Guideline-Based Recommendations

Diagnosis

  • Utilize screening programs to detect early-stage rectal neoplasms amenable to local excision.
  • Perform thorough staging to identify tumor type and stage, focusing on T1-T2 adenocarcinomas and neuroendocrine tumors.

Management

  • Consider robotic TAMIS for organ-preserving local excision in selected patients with early-stage rectal tumors.
  • Select appropriate robotic platform generation based on tumor location and technical feasibility to optimize outcomes.
  • Use robotic TAMIS as a salvage excision option for residual or recurrent lesions post non-surgical management.

Monitoring & Follow-up

  • Implement median follow-up of at least 28 months to monitor local recurrence rates, especially in T2 tumors where recurrence risk is higher.
  • Conduct regular oncologic surveillance post-procedure to detect and manage recurrences early.

Risks

  • Recognize increased local recurrence risk (12–15%) in T2 adenocarcinomas requiring careful patient selection.
  • Account for technical challenges such as instrument collision and limited triangulation in early robotic platforms.
  • Consider economic implications and cost-effectiveness which remain incompletely characterized.

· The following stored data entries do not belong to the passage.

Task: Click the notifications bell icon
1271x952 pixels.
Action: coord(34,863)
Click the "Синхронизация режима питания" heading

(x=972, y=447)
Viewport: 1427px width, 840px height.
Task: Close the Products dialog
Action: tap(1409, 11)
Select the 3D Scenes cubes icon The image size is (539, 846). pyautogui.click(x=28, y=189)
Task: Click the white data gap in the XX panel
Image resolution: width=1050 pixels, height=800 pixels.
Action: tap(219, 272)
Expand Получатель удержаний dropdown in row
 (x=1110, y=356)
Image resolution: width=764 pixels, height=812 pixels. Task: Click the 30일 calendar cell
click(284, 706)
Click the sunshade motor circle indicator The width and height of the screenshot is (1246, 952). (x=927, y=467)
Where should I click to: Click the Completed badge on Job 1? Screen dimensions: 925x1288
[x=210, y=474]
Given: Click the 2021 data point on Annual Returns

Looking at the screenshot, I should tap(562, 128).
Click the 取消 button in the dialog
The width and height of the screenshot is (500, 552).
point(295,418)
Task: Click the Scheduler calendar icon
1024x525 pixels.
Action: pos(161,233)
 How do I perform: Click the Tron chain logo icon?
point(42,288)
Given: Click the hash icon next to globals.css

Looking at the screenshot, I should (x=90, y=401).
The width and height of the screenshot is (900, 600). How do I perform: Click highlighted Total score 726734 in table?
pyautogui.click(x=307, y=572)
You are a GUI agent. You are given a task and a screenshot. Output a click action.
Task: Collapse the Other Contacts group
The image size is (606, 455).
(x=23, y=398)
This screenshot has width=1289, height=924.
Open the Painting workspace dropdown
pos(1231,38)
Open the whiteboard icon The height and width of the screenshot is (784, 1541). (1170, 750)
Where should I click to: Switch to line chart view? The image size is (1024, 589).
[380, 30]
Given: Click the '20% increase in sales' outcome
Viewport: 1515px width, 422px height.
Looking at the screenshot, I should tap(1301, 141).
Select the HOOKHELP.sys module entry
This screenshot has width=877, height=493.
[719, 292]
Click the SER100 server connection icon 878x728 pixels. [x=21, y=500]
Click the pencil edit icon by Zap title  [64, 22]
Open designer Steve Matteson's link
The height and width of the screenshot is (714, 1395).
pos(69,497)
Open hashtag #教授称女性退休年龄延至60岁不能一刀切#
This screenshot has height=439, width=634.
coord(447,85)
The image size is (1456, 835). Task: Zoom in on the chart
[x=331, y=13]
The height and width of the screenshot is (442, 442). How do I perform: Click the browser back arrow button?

Patient & Prescribing Data

1,284 patients undergoing robotic TAMIS for benign and malignant rectal lesions across 26 studies

Robotic TAMIS yields high rates of negative margins and low conversion rates, with improved outcomes in T1 adenocarcinomas and neuroendocrine tumors; single-port systems reduce operative and docking times enhancing procedural efficiency.

Clinical Best Practices

  • Employ robotic TAMIS preferentially for T1 rectal adenocarcinomas and neuroendocrine tumors to maximize oncologic control.
  • Utilize advanced single-port robotic platforms to improve ergonomics and reduce operative time.
  • Ensure multidisciplinary evaluation for patient selection, balancing oncologic risk and functional preservation.
  • Maintain rigorous follow-up protocols to detect local recurrence, particularly in higher-risk T2 tumors.
  • Incorporate robotic TAMIS as part of organ-preserving strategies alongside watch-and-wait approaches.